Dimitar Dimitrov – Professor, University Museum of Bergen, University of Bergen, Norway

Fabricius Domingos – Professor, Federal University of Paraná, Brazil

Joana Zanol – Professor, National Museum, Federal University of Rio de Janeiro, Brazil

Sonia Andrade – Professor, University of São Paulo, Brazil

Ricardo Alvarez – Postdoc, University of Campinas, Brazil

Student quota: Maximum 20 students (12 students from Brazil, 5 students from Norway, 3 students from South Africa).
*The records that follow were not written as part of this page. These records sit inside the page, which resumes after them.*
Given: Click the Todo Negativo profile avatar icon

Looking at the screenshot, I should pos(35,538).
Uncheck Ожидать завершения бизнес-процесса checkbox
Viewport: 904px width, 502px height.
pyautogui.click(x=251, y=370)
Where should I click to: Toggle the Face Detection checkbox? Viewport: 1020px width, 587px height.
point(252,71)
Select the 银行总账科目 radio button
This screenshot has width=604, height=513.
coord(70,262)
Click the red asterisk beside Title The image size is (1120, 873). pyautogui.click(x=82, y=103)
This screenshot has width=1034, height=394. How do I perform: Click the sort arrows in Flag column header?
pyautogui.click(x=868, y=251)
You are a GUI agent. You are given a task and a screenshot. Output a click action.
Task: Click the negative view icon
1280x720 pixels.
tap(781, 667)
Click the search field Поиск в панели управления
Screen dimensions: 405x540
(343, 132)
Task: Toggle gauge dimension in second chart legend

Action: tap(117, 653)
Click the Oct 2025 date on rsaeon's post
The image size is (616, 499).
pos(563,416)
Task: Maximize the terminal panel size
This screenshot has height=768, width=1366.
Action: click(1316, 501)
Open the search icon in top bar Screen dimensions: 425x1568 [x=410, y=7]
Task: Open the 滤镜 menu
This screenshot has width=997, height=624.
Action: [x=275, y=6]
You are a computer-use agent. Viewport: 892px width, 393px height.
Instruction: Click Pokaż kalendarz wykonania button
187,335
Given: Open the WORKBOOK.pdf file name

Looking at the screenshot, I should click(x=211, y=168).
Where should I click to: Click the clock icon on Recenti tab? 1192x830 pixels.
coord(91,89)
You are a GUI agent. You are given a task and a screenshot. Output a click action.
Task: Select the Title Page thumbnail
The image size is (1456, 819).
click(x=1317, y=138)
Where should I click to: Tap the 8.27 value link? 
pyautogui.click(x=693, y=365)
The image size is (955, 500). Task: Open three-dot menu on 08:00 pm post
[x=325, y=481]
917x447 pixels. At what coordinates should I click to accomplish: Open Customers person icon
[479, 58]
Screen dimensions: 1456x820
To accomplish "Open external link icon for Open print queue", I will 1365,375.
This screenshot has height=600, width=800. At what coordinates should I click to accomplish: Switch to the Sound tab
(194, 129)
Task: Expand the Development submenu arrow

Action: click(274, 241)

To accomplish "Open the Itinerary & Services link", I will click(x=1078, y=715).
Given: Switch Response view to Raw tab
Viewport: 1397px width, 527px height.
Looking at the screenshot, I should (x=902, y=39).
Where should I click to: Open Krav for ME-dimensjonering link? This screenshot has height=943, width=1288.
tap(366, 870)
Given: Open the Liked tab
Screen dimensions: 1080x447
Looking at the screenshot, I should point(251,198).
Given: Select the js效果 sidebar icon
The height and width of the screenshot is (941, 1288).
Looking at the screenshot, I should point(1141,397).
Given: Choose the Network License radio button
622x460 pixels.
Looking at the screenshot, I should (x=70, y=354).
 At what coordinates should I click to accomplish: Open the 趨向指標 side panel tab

If there are more applicants within each quota than spots, participants will be selected based on the scientific, educational and/or professional merit, motivation and relevance of the course for their career development. MARLIN is committed to providing equal opportunities for all students independently of their ethnic and socio-economic status.

Eligibility

Norway and South Africa: Only PhD and Master level students associated with MARLIN project partners (UiB, NTNU, UiT, SU, SANBI, CPUT) are eligible for course registration.

Brazil: Students and non-student participants from any University/Research Institute can apply, but priority and financial support will be given to PhD and Master students from UFRJ, USP, and UFPR.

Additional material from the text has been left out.